Yesterday morning (Sunday, November 10) I made my second annual trip to the Fort Worth Marathon, not to be confused with the larger and better known Cowtown Marathon in February.
The Fort Worth Marathon benefits Run like a Cheetah, an organization that fights childhood obesity in the Fort Worth area.
The race had close to the same number of entries this year as it had last year—619 people finished the half marathon, 97 finished the 20 mile race, and 282 finished the full marathon.
Cory Cortesi won the 35-39 age group in the 20 mile race.

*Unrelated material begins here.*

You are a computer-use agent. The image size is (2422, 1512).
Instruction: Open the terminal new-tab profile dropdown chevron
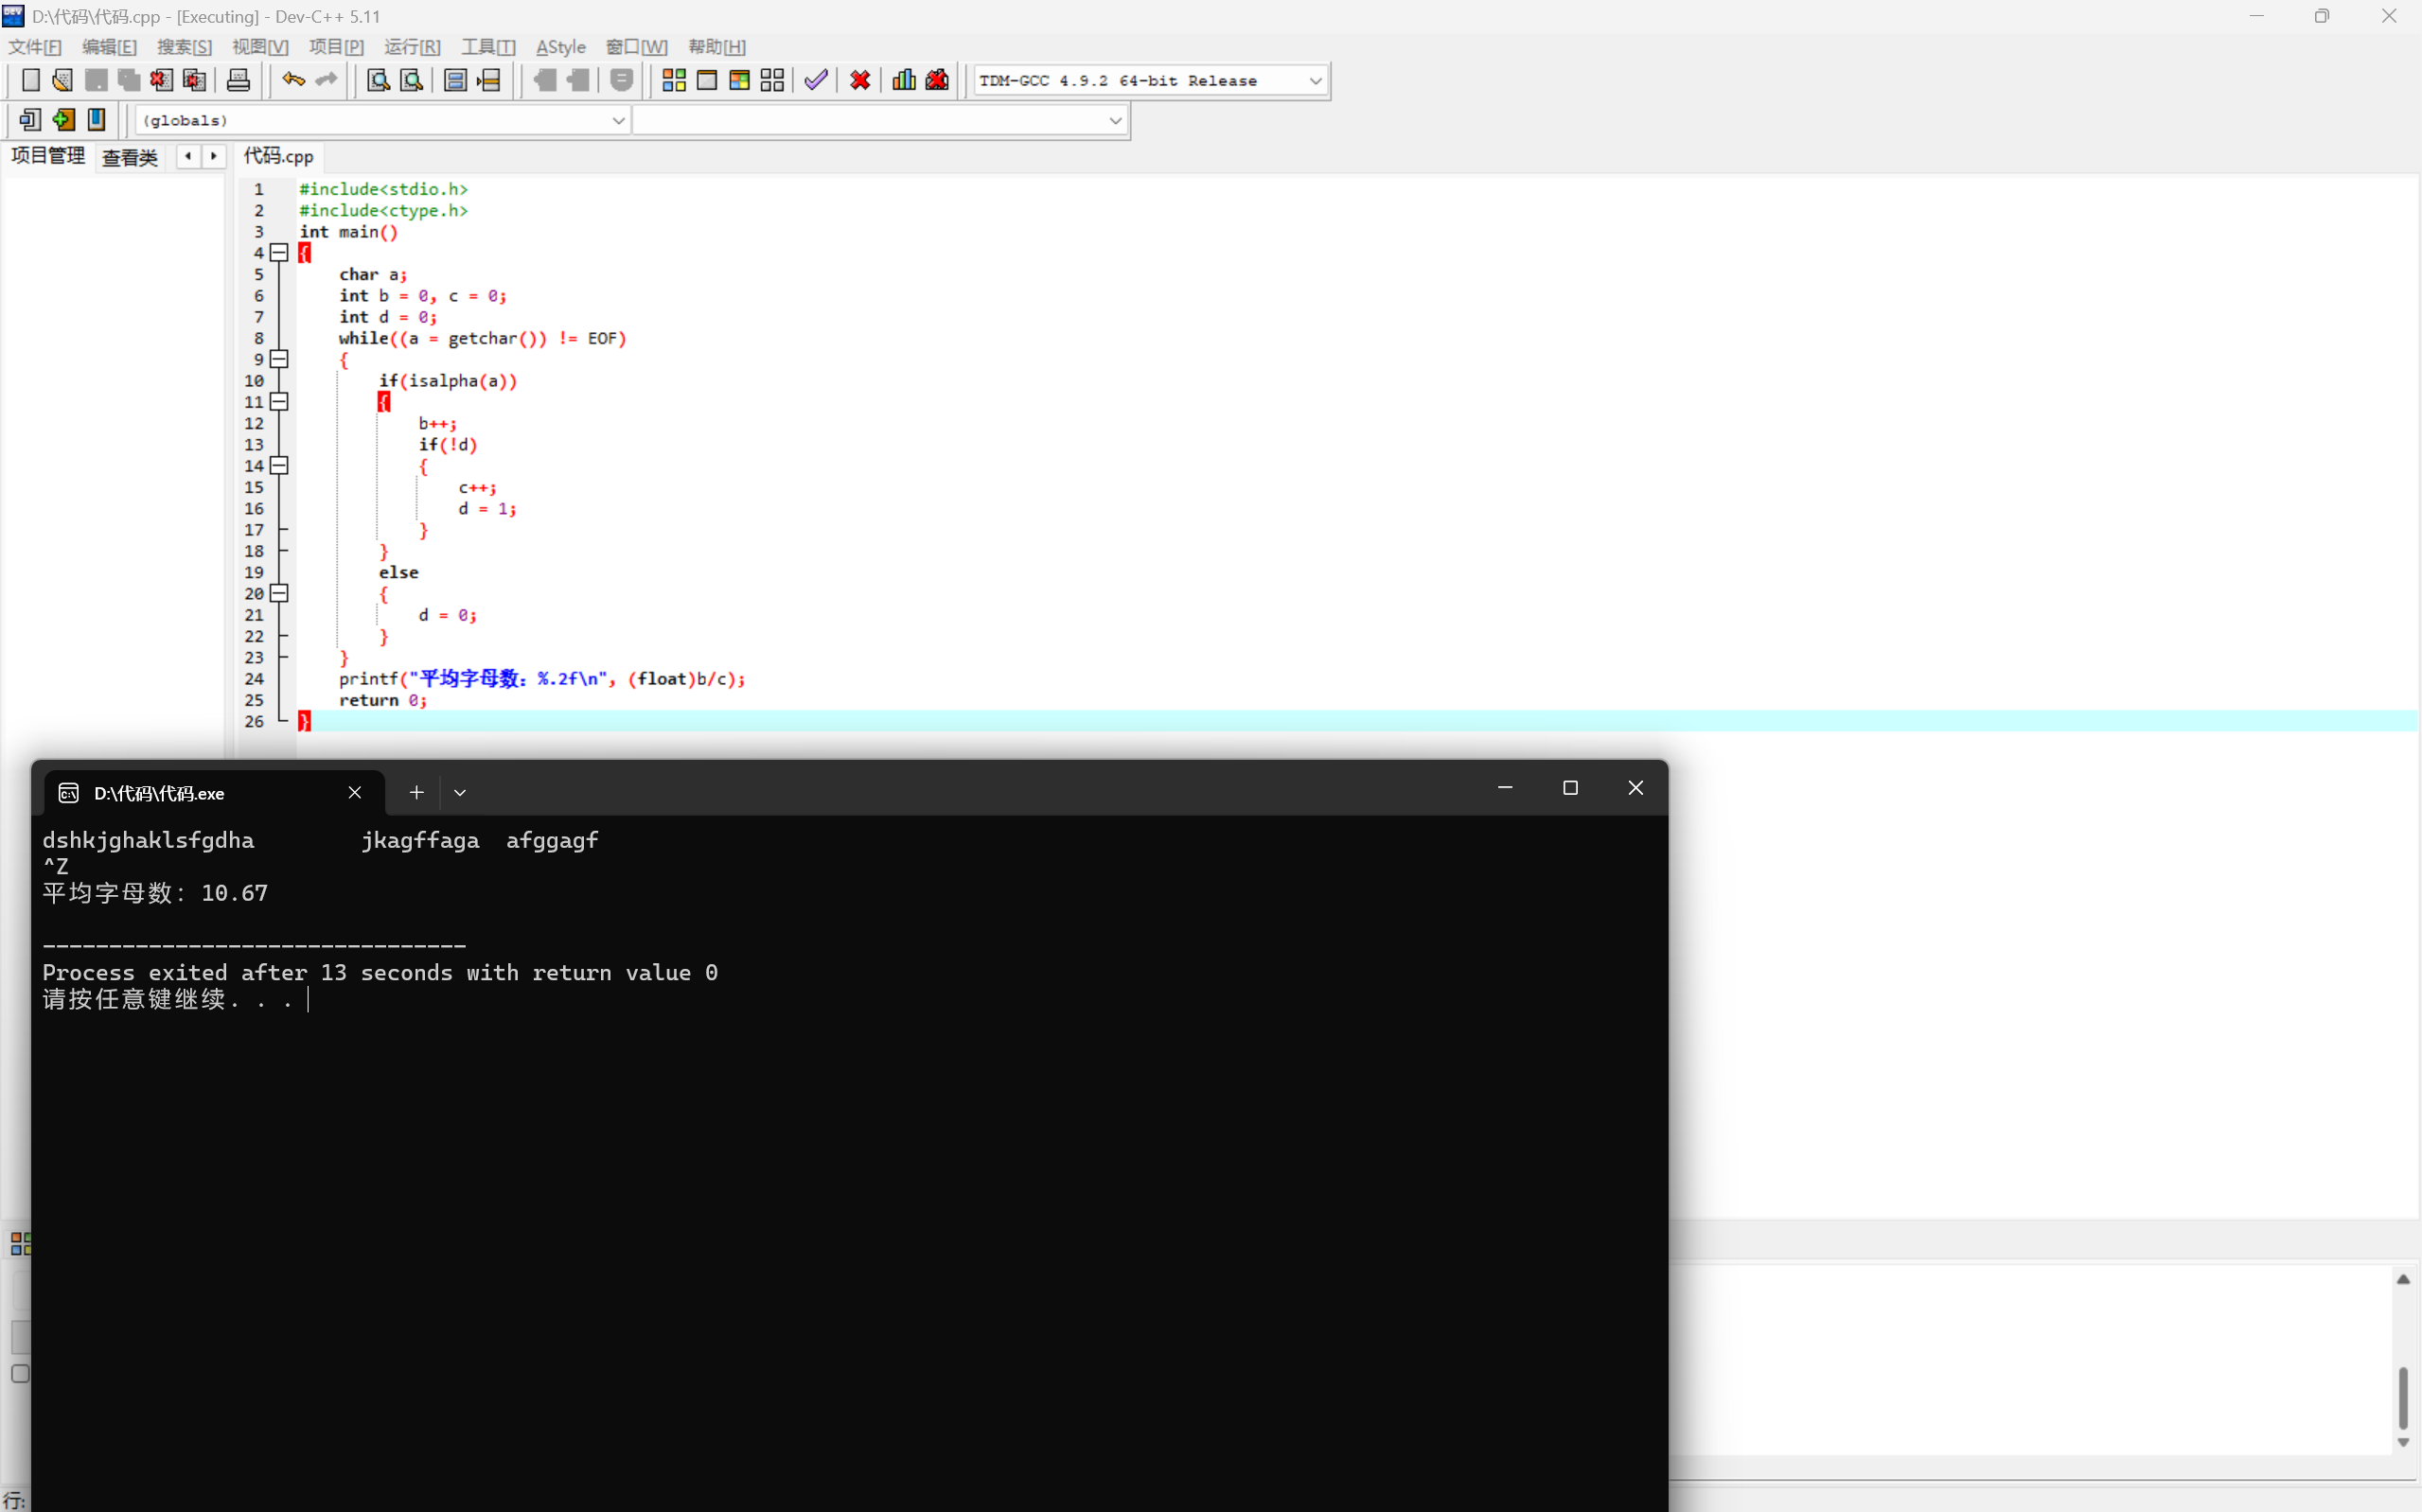460,793
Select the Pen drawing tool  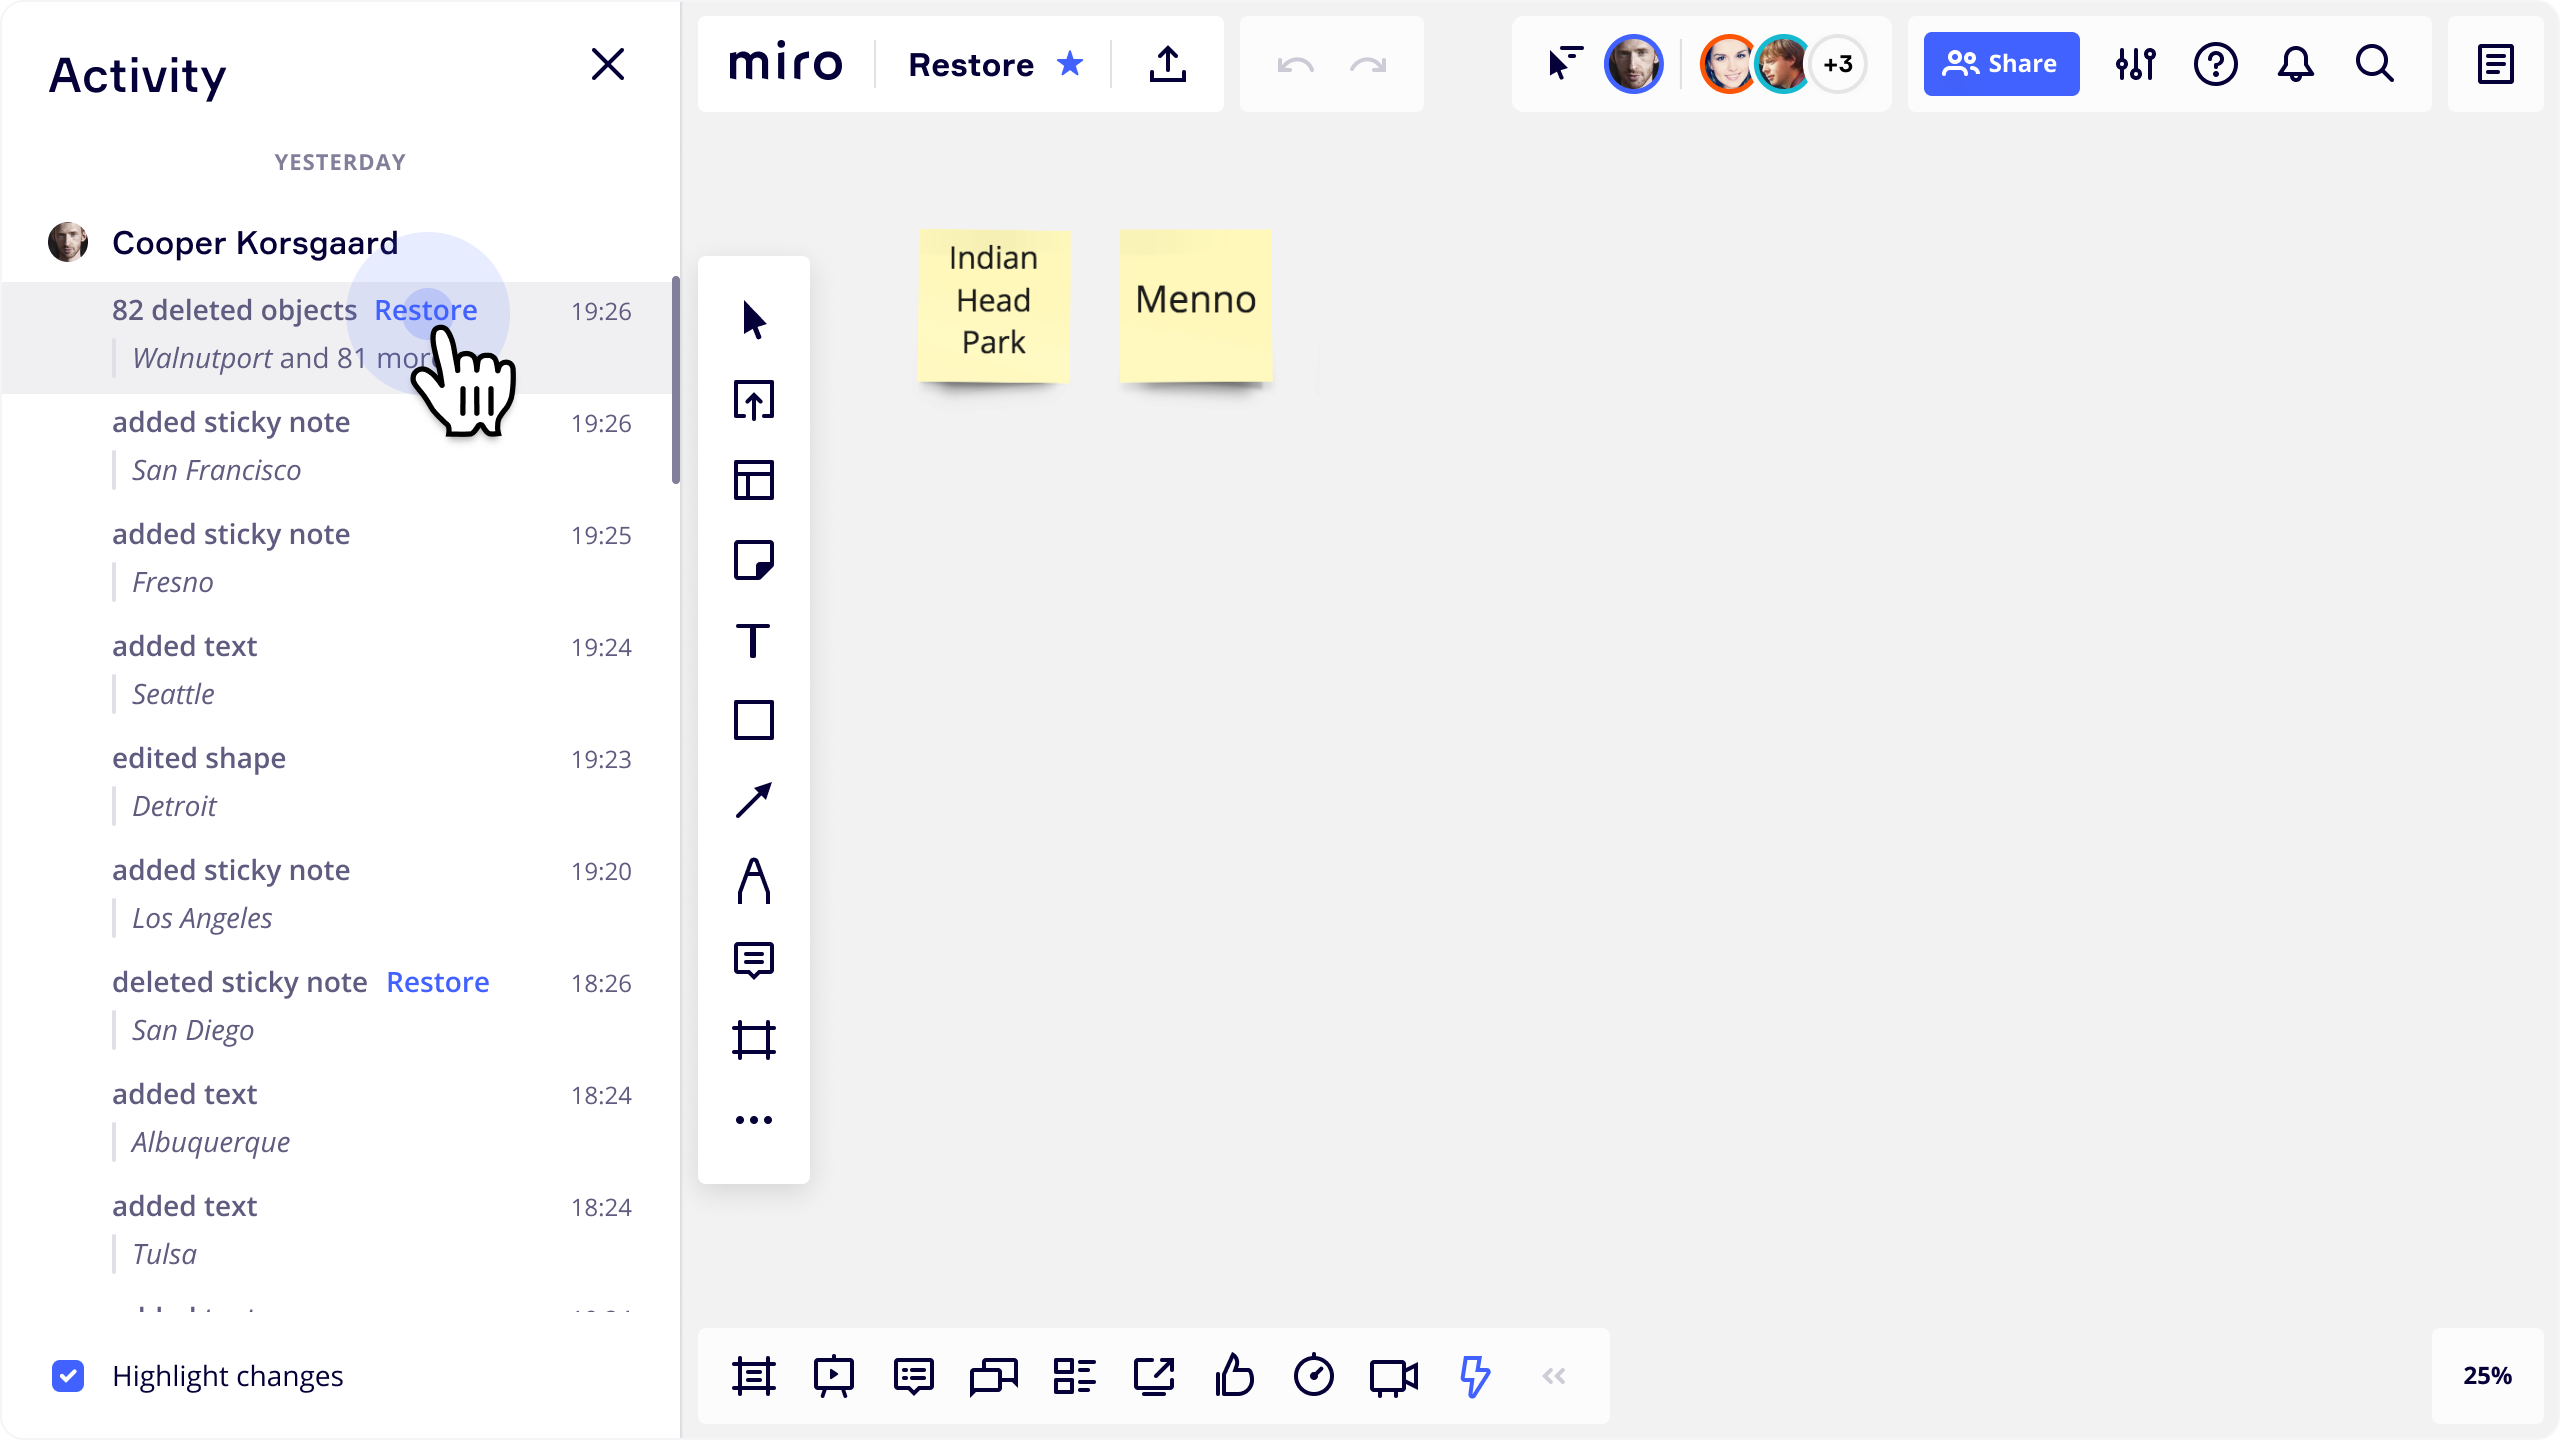point(754,880)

The best part about this race is the course. Last year I ran the full marathon, this year the half. Both courses (along with the 20 mile course) are out and back on the Trinity Trails, with the start and finish at La Grave Field, just north of downtown. The turnaround for the half marathon is in the TCU area, and full marathoners turn around in Benbrook. The course is about 95% paved. The only unpaved areas are where the trail is under construction or where it runs out in Benbrook. And it is flat, but not necessarily fast. Half marathoners never run on streets, and there is only a small stretch of residential roads that the full marathoners run on, so runners never have to worry about traffic.
This race is fun, especially if you like Fort Worth. It is relaxed because of the smaller number of entries, and it’s a good place to catch up with friends. It also has low entry fees; mine were $55.00. The best change for this year is that they offered race morning packet pick up, which is great if you’re driving in that morning.
Here are the down sides. First, there are few places for spectators. That’s not a problem if you can run 13.1 to 26.2 miles without being cheered for or encouraged, which we all have to do during training anyway. But still. And the organizers don’t seem to plan for enough people. Last year the water stops ran out of cups before the marathoners finished. I was tempted to drink out of the Trinity River by mile 23. Not too tempted, but tempted. And this year, before the race started, they announced that they didn’t have enough finisher’s medals. “Would anyone mind donating their medal so that newbies can have one?”
The race advertised free fajitas and beer at the end of the race, and they had both. Runners got one fajita, and one Dixie cup full of beer. But there were plenty of bananas, yogurt, and drinks, so one can’t complain about the food.
The next complaint may seem petty, and I think it is common to smaller races. The announcers and directors spend a lot of time complementing each other and their friends. Lots of time. And that is fine during warm up when runners are ignoring them anyway. But at the cold, wet starting line, it gets irritating when you are waiting for the gun to go off.
The biggest problem this year is that Cox Racing Service’s chip timing failed to work. Either that or all 1000 or so runners crossed the starting line exactly when the gun went off. I purposely started near the back of the pack of half marathoners so that I wouldn’t be forced to go out too fast. For nearly one full minute I walked with the throng around me before we got to the start, which is when I started my watch. That didn’t make a difference for me, other than the fact that my actual time looks better than my gun time. But that did make a huge difference for the top three age group winners in each division, considering that everything was based on gun time and not actual time.
So, here’s the verdict. Because I love Fort Worth, the race is fairly close, and I have the chance to meet up with old friends, I’ll probably go back. I had fun. I also got a tech shirt and a nice belt buckle finisher’s medal. It’s a good smaller marathon, although the competition is still tough. I like being able to park within 200 yards of the starting line, and being able to find my friends, both of which are impossible at the Cowtown. But it lacks some of the professionalism and extras of the larger races, so it may not be the race for more serious competitors.